Peter Hauser

Personal information
- Full name: Peter Benjamin Hauser
- Date of birth: 20 April 1934
- Place of birth: Kimberley, South Africa
- Date of death: 9 March 2000 (aged 65)
- Place of death: Port Elizabeth, South Africa
- Position(s): Wing half

Senior career*
- Years: Team / Apps / (Gls)
- 1955–1962: Kimberley Athletic
- 1962–1963: Blackpool / 83 / (10)
- 1962–1963: Cheltenham Town
- 1963: Addington
- 1963–1968: Chester / 121 / (3)
- 1968: Addington / 20 / (6)
- 1969: Johannesburg Corinthians
- 1969–1970: Highlands Park

Managerial career
- 1963–1968: Chester

= Peter Hauser (footballer) =

Footballer (1934–2000)

Peter Benjamin Hauser (20 April 1934 – 9 March 2000) was a South African soccer player and manager. He played professional football for Blackpool before becoming player-manager of Chester in 1963. This made him one of the first foreign managers in English football.

A wing-half, former underground surveyor Hauser made 83 English Football League appearances (scoring 10 goals) for Blackpool between 1955 and 1962, before dropping out of professional football and joining Cheltenham Town.

Following the departure of Bill Lambton, 29-year-old Hauser took over as manager of Chester shortly before the 1963–64 season got underway.
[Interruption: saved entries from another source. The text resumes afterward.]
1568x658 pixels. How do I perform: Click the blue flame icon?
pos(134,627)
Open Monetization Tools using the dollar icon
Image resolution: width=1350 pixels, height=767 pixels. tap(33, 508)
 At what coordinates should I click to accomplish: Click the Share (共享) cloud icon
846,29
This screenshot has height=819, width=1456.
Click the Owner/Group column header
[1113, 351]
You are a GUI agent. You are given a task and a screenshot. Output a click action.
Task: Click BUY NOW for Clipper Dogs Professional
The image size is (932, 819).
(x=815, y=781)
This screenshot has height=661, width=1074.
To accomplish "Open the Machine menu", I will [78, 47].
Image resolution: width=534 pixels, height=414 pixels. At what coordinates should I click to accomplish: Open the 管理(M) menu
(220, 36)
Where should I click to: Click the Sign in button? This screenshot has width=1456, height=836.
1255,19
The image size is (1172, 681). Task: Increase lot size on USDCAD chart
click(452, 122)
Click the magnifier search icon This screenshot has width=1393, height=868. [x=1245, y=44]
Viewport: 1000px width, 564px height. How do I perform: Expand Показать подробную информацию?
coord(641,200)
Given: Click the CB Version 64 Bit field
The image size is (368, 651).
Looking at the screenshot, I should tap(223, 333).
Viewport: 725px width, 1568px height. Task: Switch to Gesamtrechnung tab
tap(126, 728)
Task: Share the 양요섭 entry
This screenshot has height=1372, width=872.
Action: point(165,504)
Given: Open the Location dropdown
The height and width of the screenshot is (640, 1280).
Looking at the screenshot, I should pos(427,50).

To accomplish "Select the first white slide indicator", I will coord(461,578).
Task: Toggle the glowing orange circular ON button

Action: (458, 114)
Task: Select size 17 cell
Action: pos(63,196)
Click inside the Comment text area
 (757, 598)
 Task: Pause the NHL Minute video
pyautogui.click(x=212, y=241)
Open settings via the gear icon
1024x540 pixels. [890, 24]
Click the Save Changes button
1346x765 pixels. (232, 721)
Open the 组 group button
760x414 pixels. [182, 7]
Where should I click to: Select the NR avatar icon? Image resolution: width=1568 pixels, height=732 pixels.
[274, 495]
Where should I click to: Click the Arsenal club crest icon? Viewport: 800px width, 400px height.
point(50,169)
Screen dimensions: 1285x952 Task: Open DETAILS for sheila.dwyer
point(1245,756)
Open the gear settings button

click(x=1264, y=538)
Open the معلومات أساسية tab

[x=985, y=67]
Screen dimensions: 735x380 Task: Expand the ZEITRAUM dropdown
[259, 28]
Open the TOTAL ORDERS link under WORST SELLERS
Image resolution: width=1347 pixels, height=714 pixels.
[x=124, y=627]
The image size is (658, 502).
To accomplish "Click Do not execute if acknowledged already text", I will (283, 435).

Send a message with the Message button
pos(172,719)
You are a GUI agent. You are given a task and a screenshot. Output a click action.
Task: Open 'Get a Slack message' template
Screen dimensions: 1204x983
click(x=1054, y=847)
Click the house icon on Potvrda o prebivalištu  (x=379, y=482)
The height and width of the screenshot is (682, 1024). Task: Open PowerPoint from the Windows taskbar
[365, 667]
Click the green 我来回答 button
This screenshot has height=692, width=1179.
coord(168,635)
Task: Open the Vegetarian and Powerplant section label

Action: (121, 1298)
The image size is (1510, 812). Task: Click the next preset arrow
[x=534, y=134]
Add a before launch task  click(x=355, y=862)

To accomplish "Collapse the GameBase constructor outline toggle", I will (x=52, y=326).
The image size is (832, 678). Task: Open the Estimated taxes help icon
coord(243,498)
Chester had endured very little success since the Second World War but Hauser set about improving the club's fortunes. A mid-table finish in Division Four in his first season represented progress after three successive re-election applications, before steering the club through an amazing 1964–65. The club scored 119 league goals and a further 22 in the two main cup competitions, with all five regular forwards scoring at least 20. Hauser was a regular throughout the season, which saw Chester finish just 8th despite their goal glut.

The 1965–66 campaign saw Chester finish 7th, after looking favourites for promotion before full back namesakes Ray and Bryn Jones both suffered broken legs against Aldershot on New Year's Day. Chester's fortunes began to decline after this and, after struggling in 1966–67 (after which Hauser stopped playing), things got worse a year later. A home defeat to fellow strugglers Workington on 17 February 1968 brought to an end Hauser's five years in charge, and his association with professional football in England.

After leaving Chester, Hauser returned to South Africa to resume his underground surveying career.